──────── AVAILABLE RECORDS

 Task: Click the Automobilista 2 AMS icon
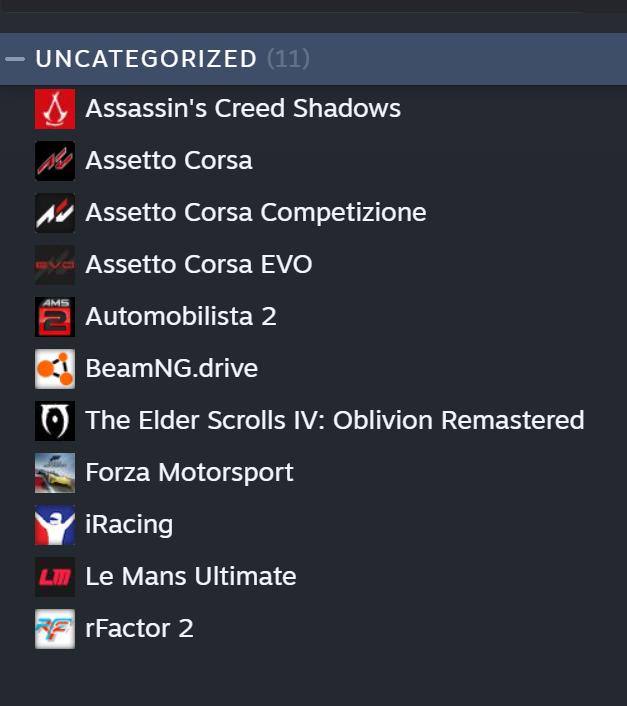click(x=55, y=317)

────────────────
──────── AVAILABLE RECORDS

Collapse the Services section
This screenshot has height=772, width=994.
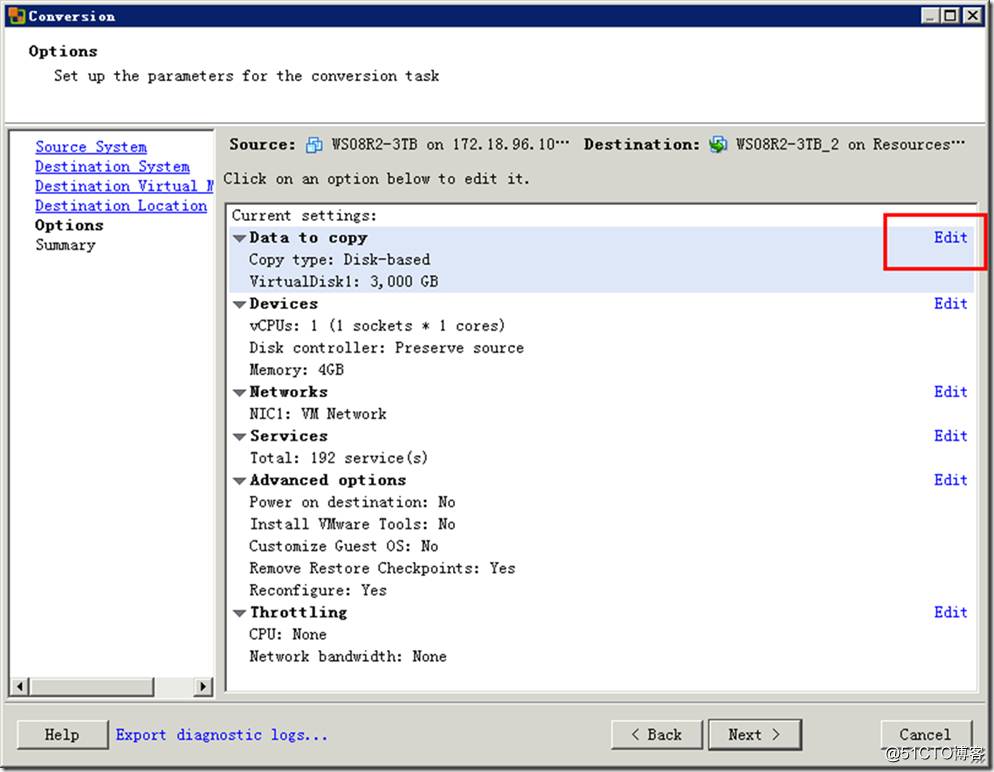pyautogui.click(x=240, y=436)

────────────────

- _DESCRIPTION OF THE TASK_
Put the lines of the entries from the one containing "Collapse the Services section" through the one containing "pyautogui.click(x=240, y=436)", both included, into a numbered list. Skip any blank lines and leave out the pictures.

- _ANSWER TO THIS TASK_
1. Collapse the Services section
2. This screenshot has height=772, width=994.
3. pyautogui.click(x=240, y=436)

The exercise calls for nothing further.